__DATA FOR THE TASK__

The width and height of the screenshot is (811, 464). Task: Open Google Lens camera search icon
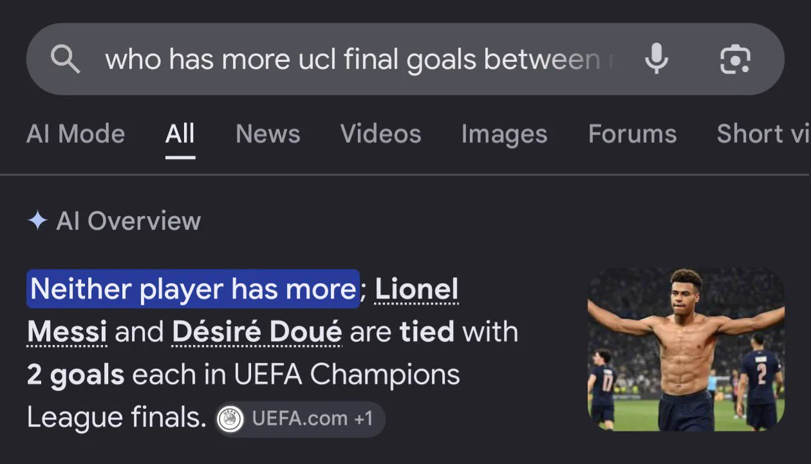point(735,60)
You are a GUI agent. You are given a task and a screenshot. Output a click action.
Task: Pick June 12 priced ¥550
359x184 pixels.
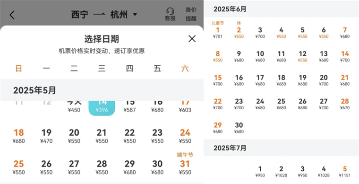pos(302,56)
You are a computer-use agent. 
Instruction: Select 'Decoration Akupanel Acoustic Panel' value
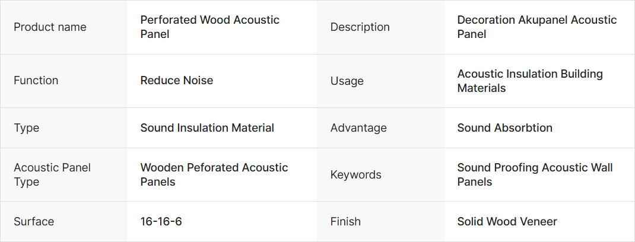(x=536, y=27)
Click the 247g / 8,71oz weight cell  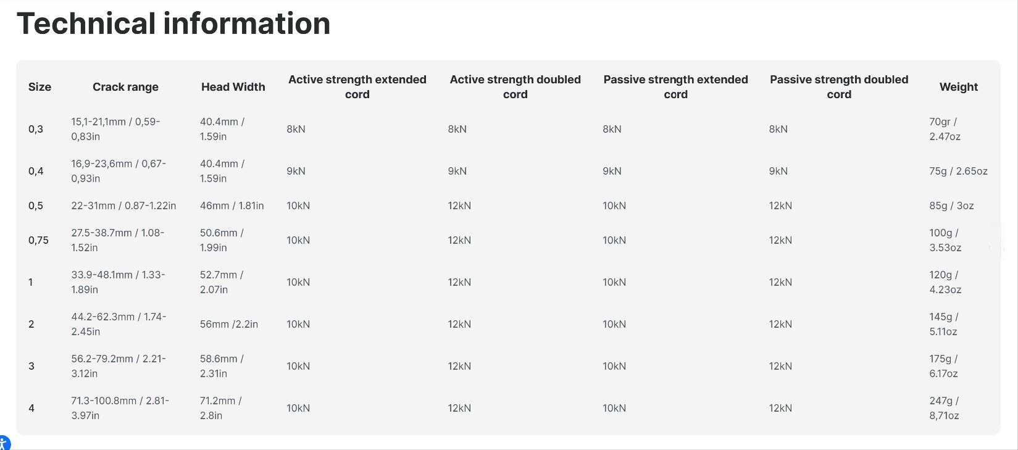click(x=944, y=408)

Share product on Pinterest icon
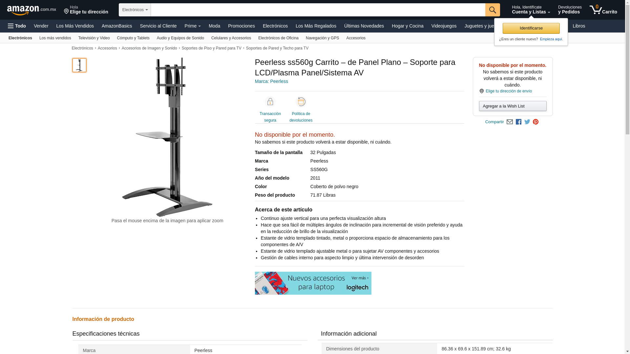[536, 122]
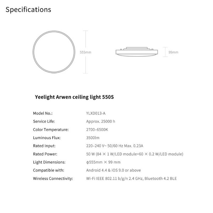The width and height of the screenshot is (213, 213).
Task: Click the Wireless Connectivity label
Action: (53, 179)
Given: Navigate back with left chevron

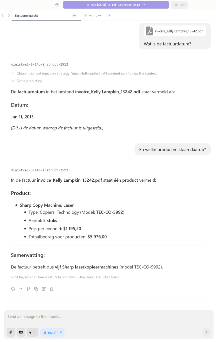Looking at the screenshot, I should [x=3, y=16].
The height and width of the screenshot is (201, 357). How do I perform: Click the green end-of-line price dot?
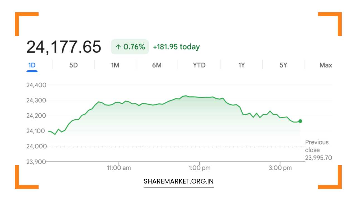(x=300, y=121)
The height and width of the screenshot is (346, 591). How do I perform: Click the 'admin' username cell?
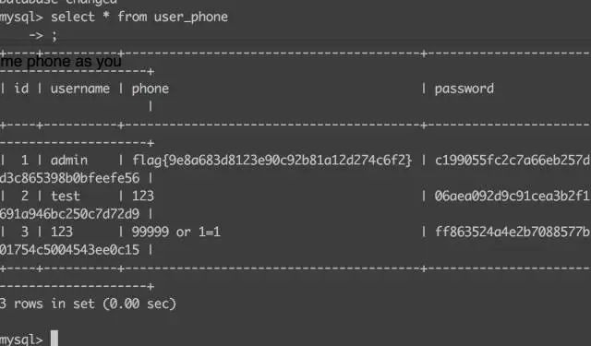69,161
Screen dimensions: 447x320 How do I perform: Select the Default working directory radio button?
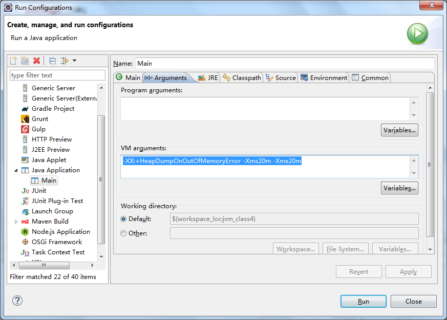point(123,219)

__TASK BRIEF__
With pictures omitted, copy exactly the lines from the one containing "The height and width of the screenshot is (201, 357)." through the final line of the listing, both included.

__EXERCISE RESULT__
The height and width of the screenshot is (201, 357). How do I perform: Click the green end-of-line price dot?
(x=300, y=121)
The height and width of the screenshot is (346, 591). How do I perform: Click the 'admin' username cell?
69,161
Screen dimensions: 447x320 How do I perform: Select the Default working directory radio button?
point(123,219)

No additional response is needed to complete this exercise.